The university has until Wednesday to appeal Ohr's decision (that the players are employees) to the five-person NLRB in Washington, D.C. This it will surely do. Then, on the 25th, the Cats will vote and their ballots will be impounded until that body rules on the appeal. If it overturns Ohr, those ballots are moot. If it upholds Ohr, those ballots are counted. If a majority of them are against joining the union, CAPA could potentially call for another vote 12 months later. And if a majority of them are in favor of doing that?

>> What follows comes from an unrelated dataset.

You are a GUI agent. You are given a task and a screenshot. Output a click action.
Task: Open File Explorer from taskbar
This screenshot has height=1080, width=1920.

"People don't know. Nobody knows. You don't know, I don't know, no side knows what will happen," Brandon Vitabile will say. "We know what has happened in the past and how it has been. The four years I've had here have been great. Every year, we've improved. Everything that's done is for our best interest. If it's going to help, we're going to do it, we're going to find a way to do it. That's something that Dr. (Jim) Phillips (the athletic director) is committed to and something Coach Fitz is committed to and all of our assistant coaches are committed to. If it's going to help, we're going to do it."